(Stored items)
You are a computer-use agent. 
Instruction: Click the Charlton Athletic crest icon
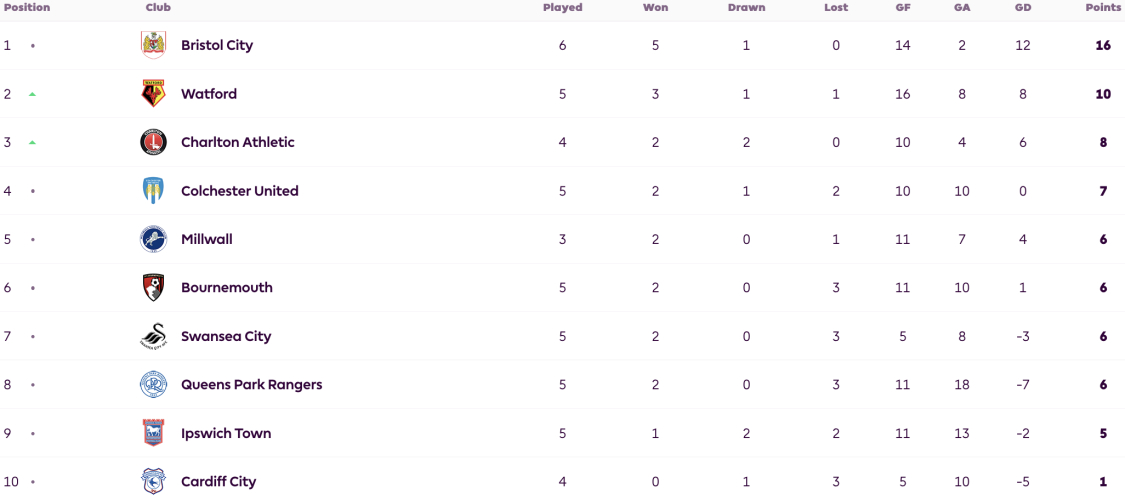click(153, 142)
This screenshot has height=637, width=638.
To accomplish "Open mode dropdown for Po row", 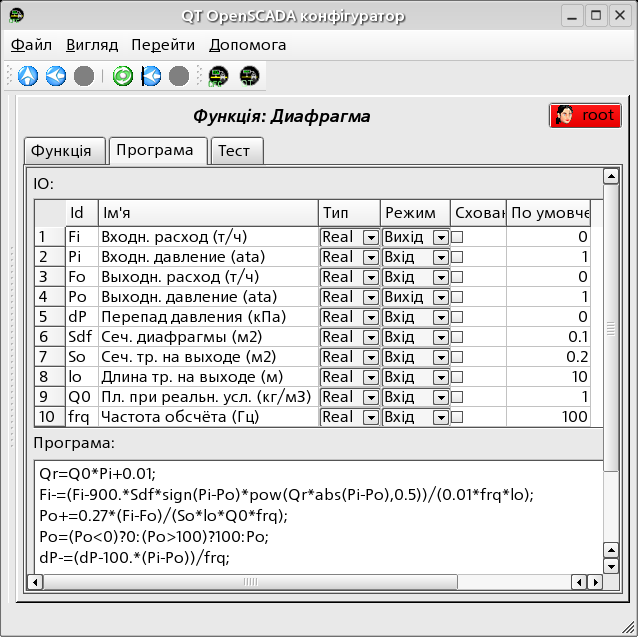I will coord(439,298).
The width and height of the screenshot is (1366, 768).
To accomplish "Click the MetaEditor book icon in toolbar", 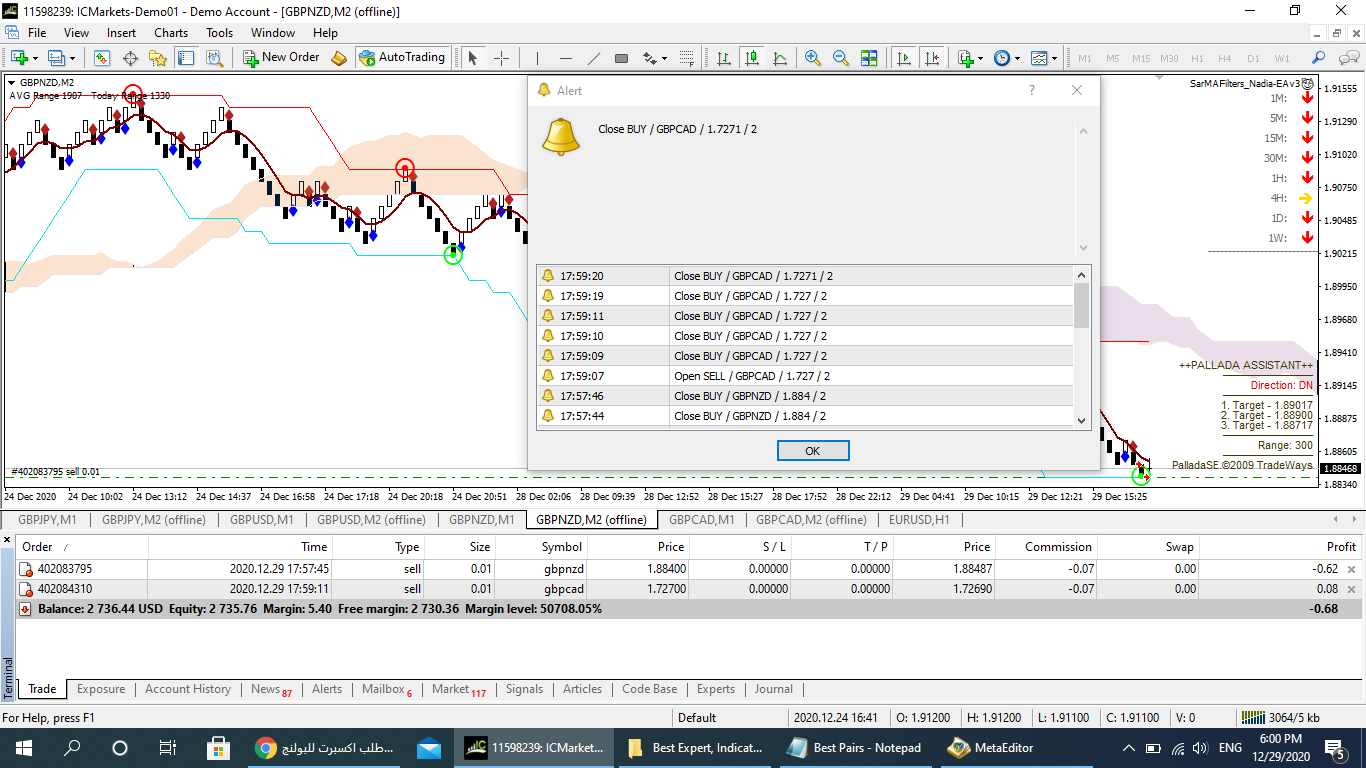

- [Task instructions]
In the answer, include exactly the lines from the one containing "The width and" through the end of the records above and no pictures at all.

- [Expected output]
The width and height of the screenshot is (1366, 768).
To accomplish "Click the MetaEditor book icon in toolbar", 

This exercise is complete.